Written instruction >> Copy out the lines below without alteration, from the first line down to and including the one that contains "coordinates (232, 207).".

==== Records for this task

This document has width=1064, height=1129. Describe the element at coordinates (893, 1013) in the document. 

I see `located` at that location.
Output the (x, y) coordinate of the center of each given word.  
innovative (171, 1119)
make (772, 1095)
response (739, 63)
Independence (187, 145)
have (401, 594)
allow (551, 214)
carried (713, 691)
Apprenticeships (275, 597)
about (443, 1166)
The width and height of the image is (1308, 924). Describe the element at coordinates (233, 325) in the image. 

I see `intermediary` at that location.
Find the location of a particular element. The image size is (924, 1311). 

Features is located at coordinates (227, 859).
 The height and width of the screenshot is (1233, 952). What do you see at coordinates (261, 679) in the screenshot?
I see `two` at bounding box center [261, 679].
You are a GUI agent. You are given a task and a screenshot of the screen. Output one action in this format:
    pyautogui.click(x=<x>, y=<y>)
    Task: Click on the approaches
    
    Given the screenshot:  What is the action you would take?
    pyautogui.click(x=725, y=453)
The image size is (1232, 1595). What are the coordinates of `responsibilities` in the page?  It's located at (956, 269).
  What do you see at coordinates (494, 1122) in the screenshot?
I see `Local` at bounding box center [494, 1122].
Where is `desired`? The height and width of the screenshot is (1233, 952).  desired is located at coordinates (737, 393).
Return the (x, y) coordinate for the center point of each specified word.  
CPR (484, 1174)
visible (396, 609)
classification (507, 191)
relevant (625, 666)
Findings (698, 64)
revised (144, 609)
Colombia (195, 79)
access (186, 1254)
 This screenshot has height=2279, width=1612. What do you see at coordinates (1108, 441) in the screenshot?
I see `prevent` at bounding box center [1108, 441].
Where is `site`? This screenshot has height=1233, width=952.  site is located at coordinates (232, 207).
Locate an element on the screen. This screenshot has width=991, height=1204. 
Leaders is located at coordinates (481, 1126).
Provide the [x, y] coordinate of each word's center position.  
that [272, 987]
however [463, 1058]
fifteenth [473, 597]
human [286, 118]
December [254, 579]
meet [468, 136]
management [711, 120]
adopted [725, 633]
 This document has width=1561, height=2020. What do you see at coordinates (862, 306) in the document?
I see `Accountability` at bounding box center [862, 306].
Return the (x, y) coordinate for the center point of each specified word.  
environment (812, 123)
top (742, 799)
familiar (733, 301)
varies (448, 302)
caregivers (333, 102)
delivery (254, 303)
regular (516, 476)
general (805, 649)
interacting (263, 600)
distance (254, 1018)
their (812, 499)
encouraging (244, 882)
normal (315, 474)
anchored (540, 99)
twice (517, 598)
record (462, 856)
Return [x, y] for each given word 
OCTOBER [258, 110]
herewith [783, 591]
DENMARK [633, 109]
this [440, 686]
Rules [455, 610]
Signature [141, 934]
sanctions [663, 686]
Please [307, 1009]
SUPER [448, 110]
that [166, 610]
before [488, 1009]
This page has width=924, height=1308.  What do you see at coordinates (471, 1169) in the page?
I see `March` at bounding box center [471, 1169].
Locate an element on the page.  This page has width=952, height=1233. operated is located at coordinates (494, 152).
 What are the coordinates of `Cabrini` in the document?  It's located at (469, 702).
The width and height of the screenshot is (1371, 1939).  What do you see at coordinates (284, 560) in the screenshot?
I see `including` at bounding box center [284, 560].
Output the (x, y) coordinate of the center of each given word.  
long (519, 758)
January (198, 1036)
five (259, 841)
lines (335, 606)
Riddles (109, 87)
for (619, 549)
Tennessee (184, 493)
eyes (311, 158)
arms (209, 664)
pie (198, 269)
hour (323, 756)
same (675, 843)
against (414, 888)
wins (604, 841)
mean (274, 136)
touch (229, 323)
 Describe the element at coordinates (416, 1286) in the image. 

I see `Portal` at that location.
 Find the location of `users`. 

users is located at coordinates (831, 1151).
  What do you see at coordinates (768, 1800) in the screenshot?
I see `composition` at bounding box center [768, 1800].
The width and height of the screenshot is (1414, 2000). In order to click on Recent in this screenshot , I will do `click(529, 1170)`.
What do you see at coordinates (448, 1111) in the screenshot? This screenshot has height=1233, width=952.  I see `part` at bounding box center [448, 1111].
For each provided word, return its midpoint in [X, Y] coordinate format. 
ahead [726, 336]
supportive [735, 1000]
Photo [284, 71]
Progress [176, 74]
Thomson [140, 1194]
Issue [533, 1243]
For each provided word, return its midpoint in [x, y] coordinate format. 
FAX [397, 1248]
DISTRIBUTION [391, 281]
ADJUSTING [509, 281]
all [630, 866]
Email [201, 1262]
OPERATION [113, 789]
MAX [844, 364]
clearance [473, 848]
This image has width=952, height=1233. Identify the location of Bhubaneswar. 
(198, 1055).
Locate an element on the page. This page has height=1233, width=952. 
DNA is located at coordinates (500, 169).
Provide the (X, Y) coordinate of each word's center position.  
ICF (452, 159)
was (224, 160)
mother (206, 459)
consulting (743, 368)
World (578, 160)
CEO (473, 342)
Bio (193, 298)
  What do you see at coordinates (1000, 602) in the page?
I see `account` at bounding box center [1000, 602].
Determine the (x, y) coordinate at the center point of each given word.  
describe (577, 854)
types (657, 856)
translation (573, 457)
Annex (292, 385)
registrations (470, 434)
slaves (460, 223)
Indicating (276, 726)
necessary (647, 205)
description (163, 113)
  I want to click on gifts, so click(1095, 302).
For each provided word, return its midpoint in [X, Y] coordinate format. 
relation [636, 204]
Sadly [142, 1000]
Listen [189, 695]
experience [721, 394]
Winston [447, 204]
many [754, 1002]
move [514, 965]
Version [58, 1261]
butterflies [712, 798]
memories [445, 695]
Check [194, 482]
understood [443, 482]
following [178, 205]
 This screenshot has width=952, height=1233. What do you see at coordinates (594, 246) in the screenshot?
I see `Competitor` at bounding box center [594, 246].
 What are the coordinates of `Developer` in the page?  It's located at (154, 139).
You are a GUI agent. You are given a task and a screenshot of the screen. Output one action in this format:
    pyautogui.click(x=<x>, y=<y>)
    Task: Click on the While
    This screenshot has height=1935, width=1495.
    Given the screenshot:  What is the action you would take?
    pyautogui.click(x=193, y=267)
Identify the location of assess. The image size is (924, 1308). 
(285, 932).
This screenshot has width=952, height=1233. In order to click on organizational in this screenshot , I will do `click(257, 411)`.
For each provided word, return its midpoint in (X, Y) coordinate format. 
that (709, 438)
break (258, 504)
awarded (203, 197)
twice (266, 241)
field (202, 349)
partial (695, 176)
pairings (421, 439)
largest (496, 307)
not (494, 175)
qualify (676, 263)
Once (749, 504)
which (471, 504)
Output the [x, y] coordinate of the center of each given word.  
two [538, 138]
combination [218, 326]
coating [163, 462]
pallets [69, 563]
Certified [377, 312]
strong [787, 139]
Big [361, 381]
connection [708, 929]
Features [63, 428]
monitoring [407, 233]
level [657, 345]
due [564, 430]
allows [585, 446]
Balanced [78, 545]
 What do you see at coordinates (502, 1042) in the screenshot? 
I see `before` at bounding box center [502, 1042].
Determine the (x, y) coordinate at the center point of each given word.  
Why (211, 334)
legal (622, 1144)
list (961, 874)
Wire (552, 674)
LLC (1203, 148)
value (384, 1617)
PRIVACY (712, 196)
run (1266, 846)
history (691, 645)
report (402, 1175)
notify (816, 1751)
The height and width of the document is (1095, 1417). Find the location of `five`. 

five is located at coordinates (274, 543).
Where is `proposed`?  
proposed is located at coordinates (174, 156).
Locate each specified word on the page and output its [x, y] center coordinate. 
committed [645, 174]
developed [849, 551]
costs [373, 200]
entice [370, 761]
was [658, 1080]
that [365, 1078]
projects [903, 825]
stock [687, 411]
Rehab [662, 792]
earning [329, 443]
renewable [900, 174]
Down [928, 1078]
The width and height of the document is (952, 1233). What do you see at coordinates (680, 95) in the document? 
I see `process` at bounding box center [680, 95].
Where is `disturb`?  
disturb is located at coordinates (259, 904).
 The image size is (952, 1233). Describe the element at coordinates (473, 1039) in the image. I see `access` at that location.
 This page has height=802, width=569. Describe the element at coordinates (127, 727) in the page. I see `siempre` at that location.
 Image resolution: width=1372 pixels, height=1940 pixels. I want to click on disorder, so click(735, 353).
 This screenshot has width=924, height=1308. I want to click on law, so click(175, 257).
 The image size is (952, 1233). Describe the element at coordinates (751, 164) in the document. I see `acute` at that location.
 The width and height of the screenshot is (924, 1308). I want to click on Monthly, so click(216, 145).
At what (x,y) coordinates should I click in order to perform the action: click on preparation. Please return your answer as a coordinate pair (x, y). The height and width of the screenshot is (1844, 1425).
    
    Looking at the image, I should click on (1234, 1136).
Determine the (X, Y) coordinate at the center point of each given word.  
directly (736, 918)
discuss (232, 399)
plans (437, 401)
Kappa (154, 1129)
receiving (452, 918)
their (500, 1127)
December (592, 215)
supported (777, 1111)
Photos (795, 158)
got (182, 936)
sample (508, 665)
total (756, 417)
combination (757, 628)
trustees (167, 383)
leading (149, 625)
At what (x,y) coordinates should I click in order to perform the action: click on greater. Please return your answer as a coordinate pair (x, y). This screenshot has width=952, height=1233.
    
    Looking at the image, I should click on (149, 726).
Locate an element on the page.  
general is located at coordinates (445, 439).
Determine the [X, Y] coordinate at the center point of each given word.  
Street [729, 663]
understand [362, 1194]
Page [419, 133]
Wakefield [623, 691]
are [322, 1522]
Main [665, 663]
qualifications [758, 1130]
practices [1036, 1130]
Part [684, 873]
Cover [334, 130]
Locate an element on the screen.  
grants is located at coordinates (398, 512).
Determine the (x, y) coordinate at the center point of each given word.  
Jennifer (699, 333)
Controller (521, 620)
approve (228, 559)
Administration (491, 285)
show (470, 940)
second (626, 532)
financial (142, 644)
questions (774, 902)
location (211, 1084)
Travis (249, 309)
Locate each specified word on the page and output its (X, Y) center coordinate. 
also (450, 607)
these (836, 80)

========

The solution >>
This document has width=1064, height=1129. Describe the element at coordinates (893, 1013) in the document. 

I see `located` at that location.
Output the (x, y) coordinate of the center of each given word.  
innovative (171, 1119)
make (772, 1095)
response (739, 63)
Independence (187, 145)
have (401, 594)
allow (551, 214)
carried (713, 691)
Apprenticeships (275, 597)
about (443, 1166)
The width and height of the image is (1308, 924). Describe the element at coordinates (233, 325) in the image. 

I see `intermediary` at that location.
Find the location of a particular element. The image size is (924, 1311). 

Features is located at coordinates (227, 859).
 The height and width of the screenshot is (1233, 952). What do you see at coordinates (261, 679) in the screenshot?
I see `two` at bounding box center [261, 679].
You are a GUI agent. You are given a task and a screenshot of the screen. Output one action in this format:
    pyautogui.click(x=<x>, y=<y>)
    Task: Click on the approaches
    
    Given the screenshot:  What is the action you would take?
    pyautogui.click(x=725, y=453)
The image size is (1232, 1595). What are the coordinates of `responsibilities` in the page?  It's located at (956, 269).
  What do you see at coordinates (494, 1122) in the screenshot?
I see `Local` at bounding box center [494, 1122].
Where is `desired`? The height and width of the screenshot is (1233, 952).  desired is located at coordinates (737, 393).
Return the (x, y) coordinate for the center point of each specified word.  
CPR (484, 1174)
visible (396, 609)
classification (507, 191)
relevant (625, 666)
Findings (698, 64)
revised (144, 609)
Colombia (195, 79)
access (186, 1254)
 This screenshot has height=2279, width=1612. What do you see at coordinates (1108, 441) in the screenshot?
I see `prevent` at bounding box center [1108, 441].
Where is `site`? This screenshot has height=1233, width=952.  site is located at coordinates (232, 207).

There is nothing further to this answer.